Congrès national de rhumatologie

Traitement de la gonarthrose fémorotibiale médiale

Traitement de la gonarthrose fémorotibiale médiale par mésothérapie Evaluation de l’efficacité à 3 mois : EVA douleur, indice algofonctionnel de Lequesne et traitements associés

P. Lafuma*, H. Frikha, K. Haouchette, N. Jubran, D. Labaune, A. Sekfali, V. Sivier, P. Stortz, R. Amat, K. Hamdache, D. Leprat, S. Maire, A. Pirat, O. Guyen, J.P. Martin

*Médecin du Sport, Responsable DIU Mésothérapie de Lyon, Service de Chirurgie Orthopédique du Membre Inférieur, Hôpital Edouard Herriot – Clinique du Parc, Lyon

 

La gonarthrose est la localisation arthrosique la plus fréquente des membres inférieurs. Elle est la 1ère cause d’incapacité fonctionnelle chronique dans les pays développés avec des conséquences médico-économiques importantes. Son diagnostic est clinique et radiologique. Il ne pose habituellement pas de problème. Sa prise en charge est multidisciplinaire. Les traitements médicaux conventionnels permettent de soulager mais ne sont pas sans effet secondaire chez un patient fragile, et particulièrement chez le patient âgé.

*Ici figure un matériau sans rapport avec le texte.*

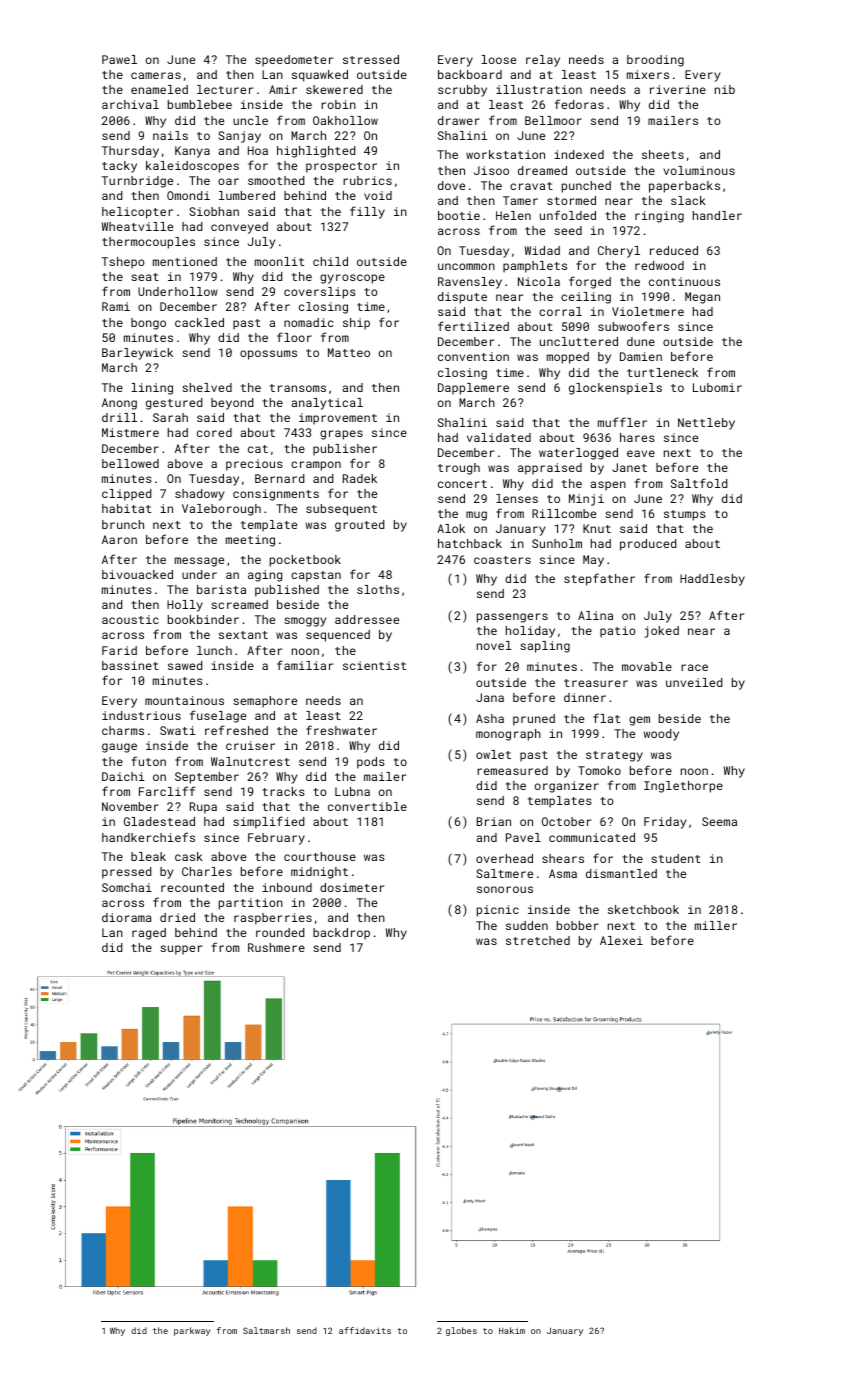  Describe the element at coordinates (685, 515) in the screenshot. I see `stumps` at that location.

Nous avons voulu évaluer l’efficacité de la mésothérapie sur la gonarthrose fémoro-tibiale symptomatique selon un protocole fixe, étude réalisée dans le cadre du DIU de mésothérapie de Lyon sur une même période d’inclusion de 3 mois (janvier à mars) pendant 2 années, 2012 et 2013, avec un suivi de 3 mois.

Il s’agit d’une étude ouverte concernant une soixantaine de patients sans groupe contrôle. Nous avons effectué cinq séances de mésothérapie en deux mois - technique de traitement locorégional par injections en intra-dermiques profondes (IDP 4 mm) en point par point (0,1ml par point) et intra-dermiques superficielles (IDS 1 à 2 mm) en nappage - avec un mélange extemporané associant 3 médicaments : Mésocaïne 1 %, Piroxicam 20 mg et Calcitonine 100 unités.

Les résultats ont été évalués à chaque étape de l’étude et à trois mois, par recueil de l’échelle visuelle analogique de la douleur (EVA douleur), de l’indice algofonctionnel de Lequesne et de la prise de traitements antalgiques et/ou anti-inflammatoires associés. Nous avons constaté une amélioration significative de tous les paramètres à la fin du suivi.